Carry forward the article on benchmarking Isaac Lab-Arena's GPU-accelerated policy evaluation, starting right after its final sentence.

Document extract:
────────────────────
From Overnight to Under an Hour: Validating NVIDIA
Isaac Lab-Arena's GPU-Accelerated Evaluation

Physical AI evaluation is no longer a downstream validation step—it is a central mechanism for guiding data collection, model design, and learning itself. Foundation models have outgrown isolated demos and narrow benchmarks. Rigorous, scalable evaluation infrastructure has become the critical bottleneck.

NVIDIA Isaac Lab - Arenais an open-source framework for large-scale policy evaluation, featuring GPU-accelerated parallel evaluation that could transform policy evaluation workflows. Today, we are sharing comprehensive benchmark results that validate those claims: Isaac Lab-Arena achieves up to 13.5× faster policy evaluation compared to sequential execution, reducing evaluation time from over 10 hours to under 1 hour for complex manipulation tasks.

This performance gain is not theoretical, and it directly powers RoboFinals, our industry-grade evaluation platform already adopted by leading foundation model teams. More broadly, it demonstrates how GPU-accelerated parallelism can unlock evaluation at the scale and speed required for modern physical AI development.

The Evaluation Challenge:
Speed Meets Scale

As generalist robot policies emerge, evaluation complexity grows rapidly. A single policy must be tested across thousands of combinations of tasks, objects, scenes, robots, and physical parameters.

Running these evaluations sequentially doesn’t scale. Waiting hours or days for results slows iteration and makes thorough testing impractical.

Isaac Lab-Arena addresses this with GPU-accelerated, parallel evaluation, enabling developers to benchmark policies at scale and iterate faster with confidence.

Benchmark Setup

We conducted comprehensive performance benchmarks comparing Lightwheel-RoboCasa-Tasks built on Isaac Lab - Arena against the widely-used RoboCasa Benchmark built on Robosuite and MuJoCo simulation stack. The test was designed to isolate performance differences primarily in parallel simulation and runtime infrastructure, not the evaluation method or policy.

*For detailed benchmark methodology and raw data, see ourtechnical documentation*.

Test Configuration

We executed 10 complex and long-horizon manipulation tasks from the RoboCasa benchmark (PrepareCoffee, QuickThaw, SteamInMicrowave, etc.) using the NVIDIA GR00T N1.5 policy on a Panda-Omron robot. Each task ran 200-step rollouts across 1,024 / 2,048 / 4,096 parallel environments on 8× NVIDIA RTX 6000D GPUs.
────────────────────
Entries:
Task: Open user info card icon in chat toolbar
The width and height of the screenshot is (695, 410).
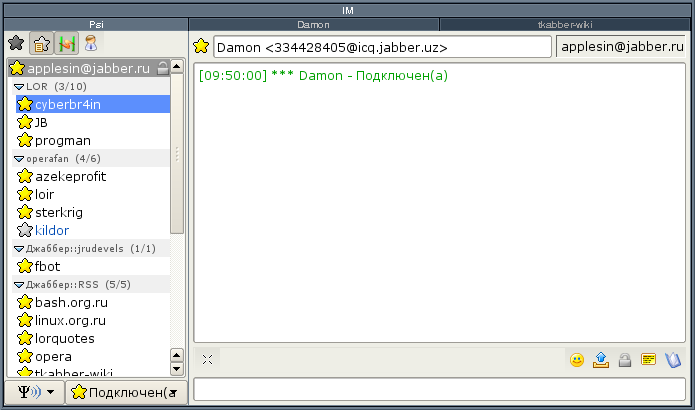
────────────────────
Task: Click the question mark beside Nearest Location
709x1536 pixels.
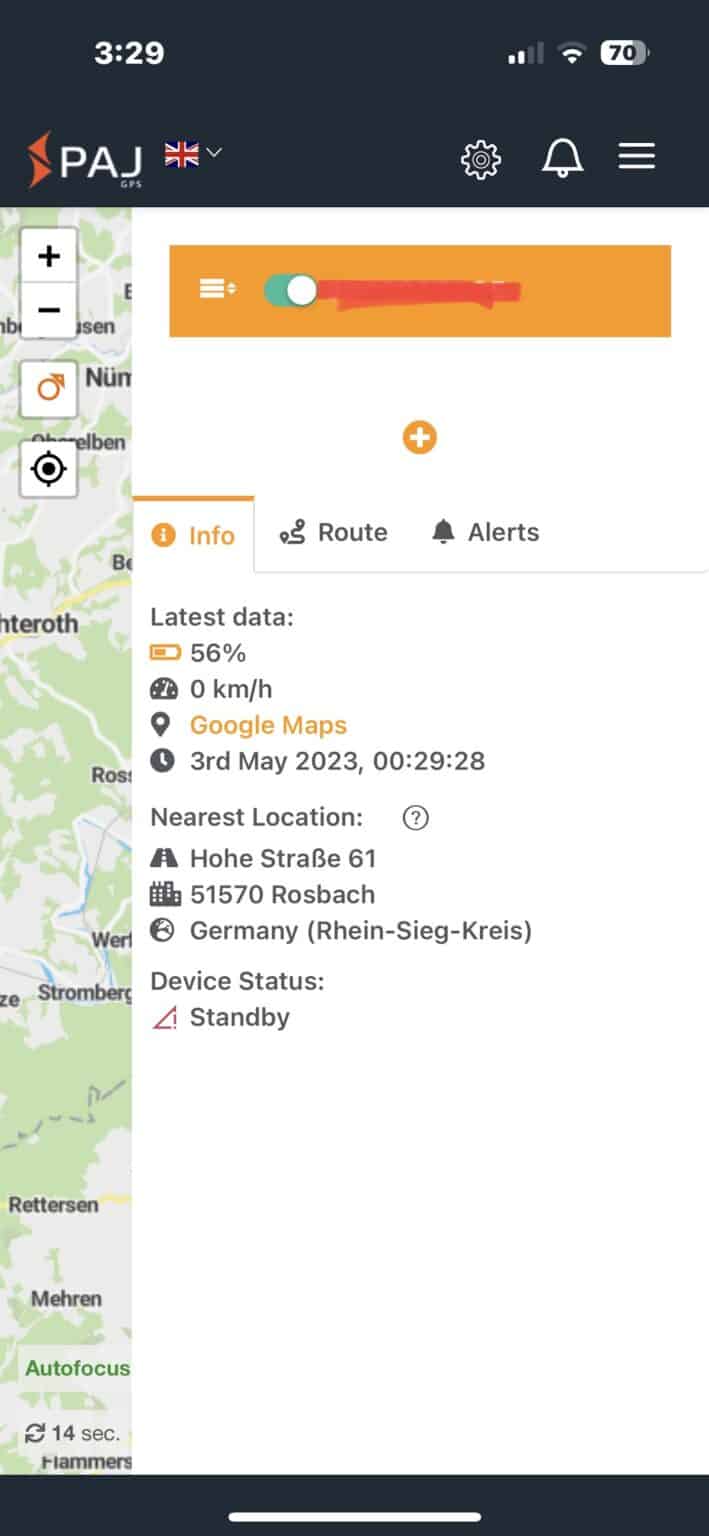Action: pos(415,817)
────────────────────
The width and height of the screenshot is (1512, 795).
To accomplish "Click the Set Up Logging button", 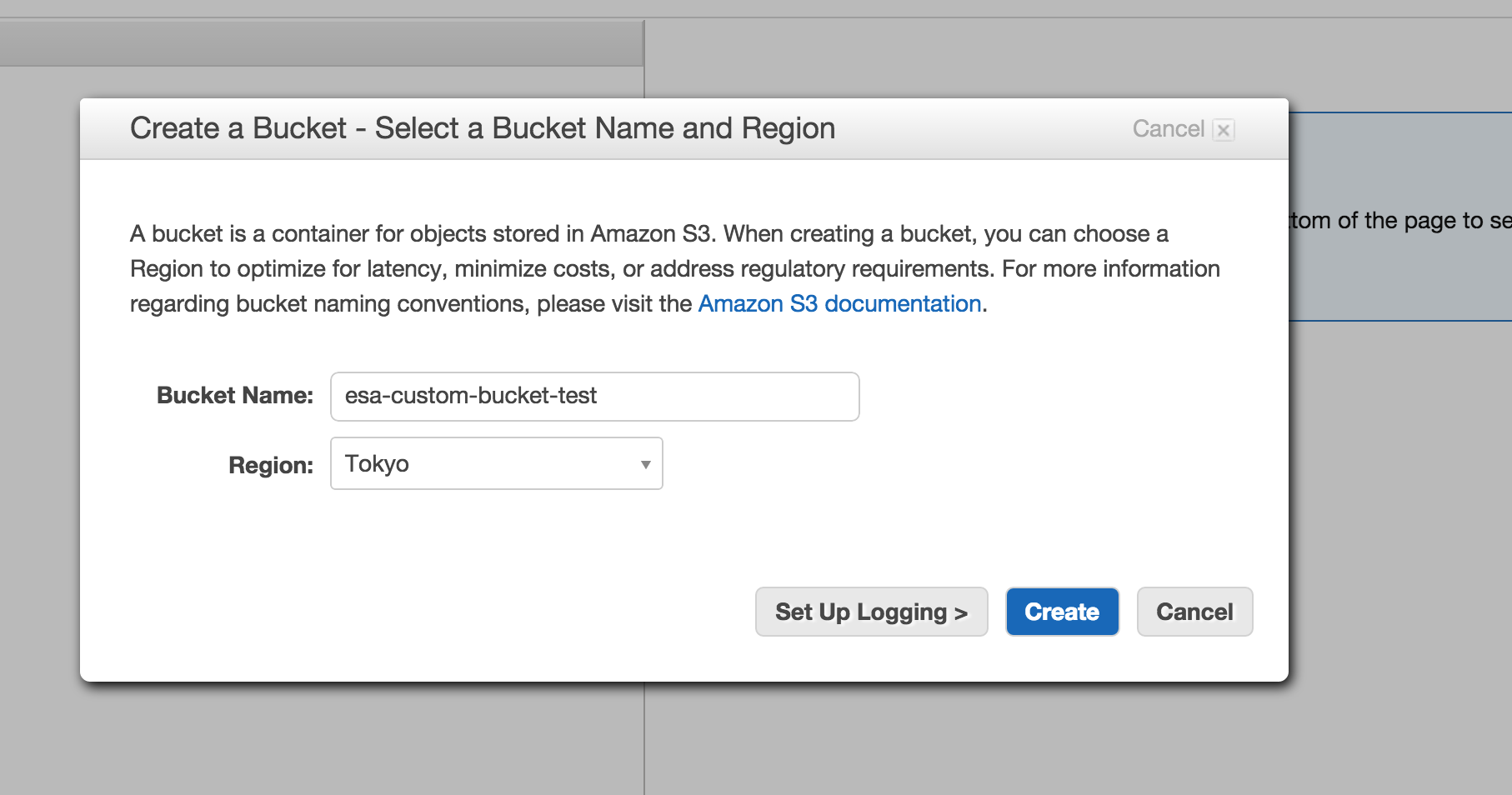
────────────────────
Answer:
Controlled Comparison

We tested three configurations to cleanly isolate performance factors:

Isaac Lab-Arena Parallel

Multiple environments running
concurrently on GPUs
(the target configuration)

Isaac Lab-Arena Sequential

Single environment per GPU,
sequential execution
(to isolate parallelization benefit)

MuJoCo/RoboCasa

Original implementation,
sequential execution
(industry baseline)

All three configurations ran the same tasks, same number of episodes, same policy inference—ensuring throughput differences came purely from the simulator and runtime stack, not from task complexity or policy behavior.

Results: Parallelism Delivers at Scale

Key Findings

1. Speedup scales with parallelization

The performance advantage increases with the number of parallel environments:

1,024 envs: 10.7× faster than MuJoCo
2,048 envs: 12.4× faster than MuJoCo
4,096 envs: 13.5× faster than MuJoCo

This scaling behavior confirms that GPU parallelization becomes increasingly valuable as evaluation requirements grow—precisely the trajectory physical AI is following.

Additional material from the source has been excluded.